Объем материала, который лег в основу словаря, в значительной мере влияет и на состав этого словаря. В зависимости от того, сколько тысяч или миллионов слов текста обследовалось — или просчитывалось на электронно-вычислительной машине — выделяют малые, средние и большие частотные словари (так, первые частотные словари английского языка были, безусловно, малыми, а словарь Торндайка и Лорджа, составленный по текстам в восемнадцать миллионов слов, относится, разумеется, к большим).
Однако на словарь влияет и стиль, и тематика, и жанр, и авторская принадлежность того или иного текста. Вот почему различают частотные словари устной и письменной речи, словари общие (вроде нашего «Частотного словаря русского языка») и отраслевые (например, Е. А. Калининой с помощью ЭВМ составлен частотный словарь русского подъязыка электроники). Есть словари отдельных произведений, как классиков, так и современных авторов. Составлены «персональные» частотные словари — Пушкина, Шекспира, Шевченко и других.

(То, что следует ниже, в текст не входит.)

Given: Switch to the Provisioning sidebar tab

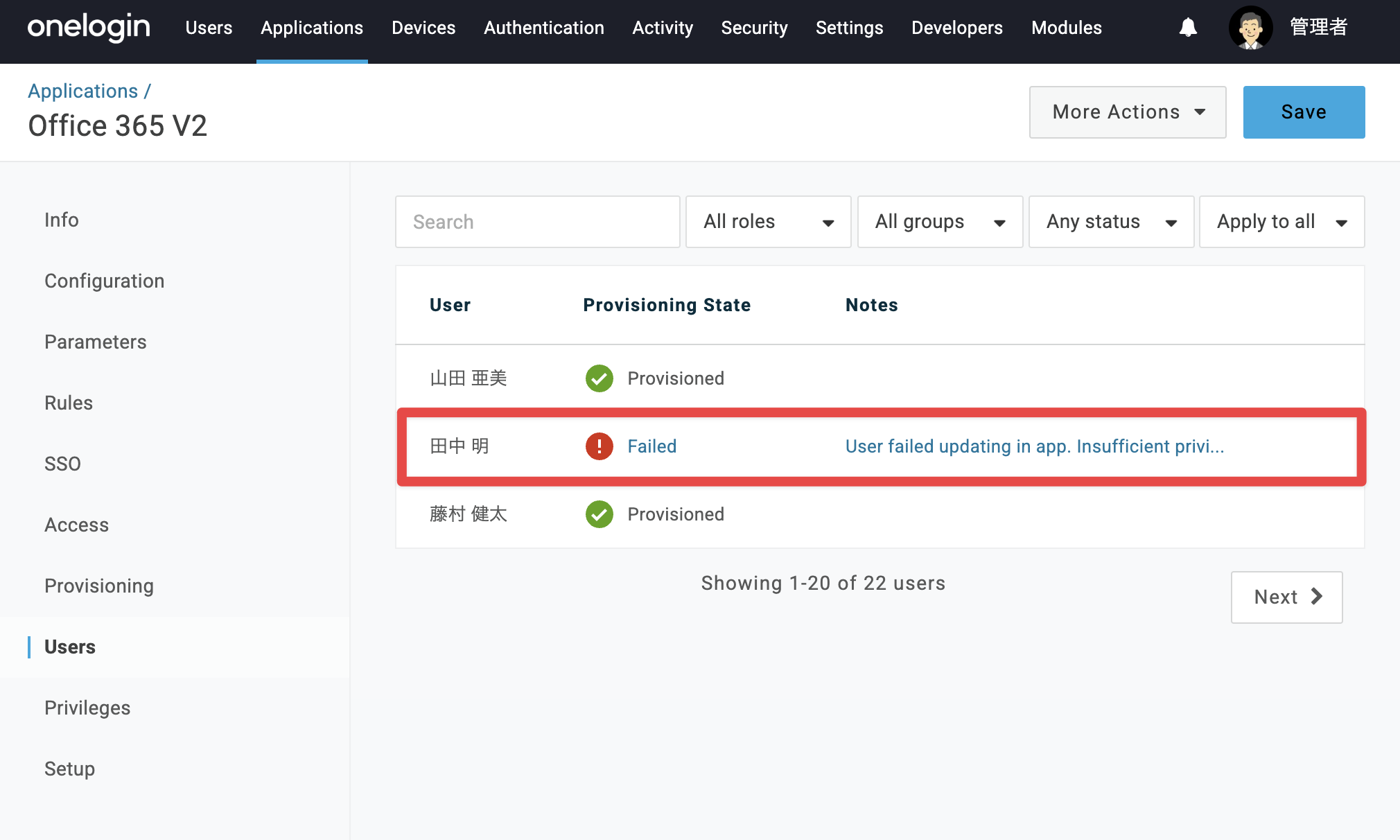Looking at the screenshot, I should click(x=99, y=586).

Не менее важно и то, что именно фиксируется в словаре: исходная форма слова, словоформа, то есть слово в различных грамматических формах, основа слова или словосочетание. В таких языках, как китайский, разница между словарем основ и словоформ практически неощутима. В английском языке она уже заметна. Когда же мы обращаемся к такому языку, как русский, где множество падежей, глагольных форм и т. д., различие между исходной формой слова и словоформой огромно. Например, частотный словарь русского подъязыка электроники, составленный по текстам в двести тысяч слов, дал свыше двадцати одной тысячи различных словоформ и менее семи тысяч слов!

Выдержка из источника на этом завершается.